Source data
■ ■ ■ ■ ■ ■ ■

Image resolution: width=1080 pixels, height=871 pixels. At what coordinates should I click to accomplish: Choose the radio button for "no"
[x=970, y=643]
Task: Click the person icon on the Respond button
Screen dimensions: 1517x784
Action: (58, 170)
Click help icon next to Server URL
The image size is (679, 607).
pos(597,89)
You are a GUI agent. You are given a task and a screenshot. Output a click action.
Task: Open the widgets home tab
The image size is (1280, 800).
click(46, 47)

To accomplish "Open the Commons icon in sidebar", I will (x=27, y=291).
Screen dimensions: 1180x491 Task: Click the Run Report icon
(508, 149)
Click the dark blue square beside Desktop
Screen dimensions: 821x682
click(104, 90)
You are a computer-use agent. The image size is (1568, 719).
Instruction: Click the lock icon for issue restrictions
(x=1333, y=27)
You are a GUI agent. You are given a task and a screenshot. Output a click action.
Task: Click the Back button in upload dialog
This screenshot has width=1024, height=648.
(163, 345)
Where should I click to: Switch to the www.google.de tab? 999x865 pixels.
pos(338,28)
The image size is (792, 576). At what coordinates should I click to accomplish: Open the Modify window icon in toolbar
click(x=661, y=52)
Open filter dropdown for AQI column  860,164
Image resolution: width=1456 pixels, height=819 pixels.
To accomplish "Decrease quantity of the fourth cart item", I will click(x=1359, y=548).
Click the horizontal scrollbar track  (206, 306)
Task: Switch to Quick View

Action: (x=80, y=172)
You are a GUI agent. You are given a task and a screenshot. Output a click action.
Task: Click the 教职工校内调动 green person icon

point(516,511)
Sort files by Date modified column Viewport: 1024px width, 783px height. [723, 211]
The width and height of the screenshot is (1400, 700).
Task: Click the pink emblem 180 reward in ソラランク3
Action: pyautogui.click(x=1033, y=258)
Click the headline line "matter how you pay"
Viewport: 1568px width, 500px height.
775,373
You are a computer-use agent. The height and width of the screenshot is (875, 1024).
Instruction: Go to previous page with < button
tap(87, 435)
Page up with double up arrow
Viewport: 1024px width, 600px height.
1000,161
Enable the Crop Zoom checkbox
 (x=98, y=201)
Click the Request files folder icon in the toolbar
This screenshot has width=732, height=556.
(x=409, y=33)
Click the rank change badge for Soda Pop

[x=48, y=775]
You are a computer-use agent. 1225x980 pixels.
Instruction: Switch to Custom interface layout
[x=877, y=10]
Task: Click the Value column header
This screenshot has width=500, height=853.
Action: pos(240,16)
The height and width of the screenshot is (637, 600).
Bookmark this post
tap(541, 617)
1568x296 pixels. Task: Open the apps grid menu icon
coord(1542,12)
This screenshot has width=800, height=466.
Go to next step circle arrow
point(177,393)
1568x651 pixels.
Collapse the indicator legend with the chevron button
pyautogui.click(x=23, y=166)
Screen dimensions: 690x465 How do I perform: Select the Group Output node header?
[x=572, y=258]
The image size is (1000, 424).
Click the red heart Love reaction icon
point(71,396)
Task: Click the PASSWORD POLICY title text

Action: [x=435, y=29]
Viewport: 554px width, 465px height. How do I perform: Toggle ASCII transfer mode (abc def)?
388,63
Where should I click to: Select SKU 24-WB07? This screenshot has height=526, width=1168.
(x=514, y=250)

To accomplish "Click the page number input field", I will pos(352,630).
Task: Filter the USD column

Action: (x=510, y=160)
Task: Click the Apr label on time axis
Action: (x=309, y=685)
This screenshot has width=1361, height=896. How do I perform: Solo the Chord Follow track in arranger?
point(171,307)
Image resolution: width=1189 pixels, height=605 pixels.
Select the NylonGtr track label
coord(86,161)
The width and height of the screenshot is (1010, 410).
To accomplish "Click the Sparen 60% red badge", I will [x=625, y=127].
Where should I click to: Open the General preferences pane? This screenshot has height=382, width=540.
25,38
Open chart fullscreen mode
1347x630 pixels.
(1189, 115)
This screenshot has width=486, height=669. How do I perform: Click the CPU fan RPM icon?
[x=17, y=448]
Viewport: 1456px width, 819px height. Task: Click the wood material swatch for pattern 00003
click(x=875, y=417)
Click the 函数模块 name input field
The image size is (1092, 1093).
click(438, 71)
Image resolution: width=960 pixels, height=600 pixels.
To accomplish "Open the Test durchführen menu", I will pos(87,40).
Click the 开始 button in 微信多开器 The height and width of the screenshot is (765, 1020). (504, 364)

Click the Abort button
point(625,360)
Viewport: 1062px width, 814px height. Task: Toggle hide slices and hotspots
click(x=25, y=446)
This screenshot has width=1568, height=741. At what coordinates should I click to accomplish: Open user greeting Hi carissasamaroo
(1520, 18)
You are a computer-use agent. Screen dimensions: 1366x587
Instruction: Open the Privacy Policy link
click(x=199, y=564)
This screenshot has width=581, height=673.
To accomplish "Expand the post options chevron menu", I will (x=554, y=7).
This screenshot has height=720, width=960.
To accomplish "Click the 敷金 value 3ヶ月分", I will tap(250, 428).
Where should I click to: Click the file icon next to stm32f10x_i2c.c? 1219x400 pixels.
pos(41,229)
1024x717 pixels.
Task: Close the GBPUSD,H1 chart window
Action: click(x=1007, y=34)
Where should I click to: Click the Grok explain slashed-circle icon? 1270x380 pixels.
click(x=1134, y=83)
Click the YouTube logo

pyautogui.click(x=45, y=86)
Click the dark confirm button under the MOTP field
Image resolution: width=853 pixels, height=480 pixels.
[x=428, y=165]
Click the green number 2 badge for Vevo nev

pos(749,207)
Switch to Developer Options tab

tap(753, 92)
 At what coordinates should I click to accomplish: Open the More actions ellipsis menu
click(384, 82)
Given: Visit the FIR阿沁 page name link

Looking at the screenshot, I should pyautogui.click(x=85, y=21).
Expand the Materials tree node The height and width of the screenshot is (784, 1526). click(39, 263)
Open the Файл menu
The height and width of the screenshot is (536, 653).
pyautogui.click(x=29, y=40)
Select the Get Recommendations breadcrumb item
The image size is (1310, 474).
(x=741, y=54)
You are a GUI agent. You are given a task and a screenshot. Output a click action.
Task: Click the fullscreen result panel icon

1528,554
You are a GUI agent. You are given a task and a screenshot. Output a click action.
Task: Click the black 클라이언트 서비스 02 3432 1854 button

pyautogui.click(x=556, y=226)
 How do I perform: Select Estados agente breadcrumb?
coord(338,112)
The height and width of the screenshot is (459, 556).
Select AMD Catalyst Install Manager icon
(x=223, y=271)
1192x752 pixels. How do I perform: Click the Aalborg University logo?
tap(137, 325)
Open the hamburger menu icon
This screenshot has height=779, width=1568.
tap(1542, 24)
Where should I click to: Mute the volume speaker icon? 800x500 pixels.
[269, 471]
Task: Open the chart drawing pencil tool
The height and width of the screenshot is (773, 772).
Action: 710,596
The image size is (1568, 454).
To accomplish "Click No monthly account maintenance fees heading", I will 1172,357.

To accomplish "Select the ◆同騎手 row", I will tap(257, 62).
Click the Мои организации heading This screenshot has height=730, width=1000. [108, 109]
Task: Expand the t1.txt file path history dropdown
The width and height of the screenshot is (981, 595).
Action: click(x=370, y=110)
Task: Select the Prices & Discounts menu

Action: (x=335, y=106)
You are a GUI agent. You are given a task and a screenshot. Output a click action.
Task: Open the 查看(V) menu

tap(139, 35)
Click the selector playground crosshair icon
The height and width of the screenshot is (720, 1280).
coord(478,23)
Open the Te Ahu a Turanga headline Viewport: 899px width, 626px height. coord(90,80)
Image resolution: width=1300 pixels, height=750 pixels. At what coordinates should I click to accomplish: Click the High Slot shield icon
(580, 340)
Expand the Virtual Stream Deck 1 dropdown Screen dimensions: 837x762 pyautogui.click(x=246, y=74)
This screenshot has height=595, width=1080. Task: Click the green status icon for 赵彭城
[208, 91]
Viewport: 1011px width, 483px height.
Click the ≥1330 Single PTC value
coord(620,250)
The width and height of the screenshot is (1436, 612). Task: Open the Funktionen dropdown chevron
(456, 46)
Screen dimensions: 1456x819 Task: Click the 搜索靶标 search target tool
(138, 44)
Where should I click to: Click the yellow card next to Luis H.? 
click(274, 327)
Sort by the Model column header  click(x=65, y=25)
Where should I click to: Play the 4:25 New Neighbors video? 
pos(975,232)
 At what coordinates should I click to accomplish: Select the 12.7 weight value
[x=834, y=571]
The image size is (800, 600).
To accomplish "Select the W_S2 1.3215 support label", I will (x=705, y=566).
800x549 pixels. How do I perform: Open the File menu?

■ ■ ■ ■ ■ ■ ■

TASK DETAILS: Report each line of the records that holds the word "computer".

TASK RESPONSE:
You are a computer-use agent. The image size is (1568, 719).
You are a computer-use agent. The height and width of the screenshot is (875, 1024).
You are a computer-use agent. 1225x980 pixels.
You are a computer-use agent. Screen dimensions: 1366x587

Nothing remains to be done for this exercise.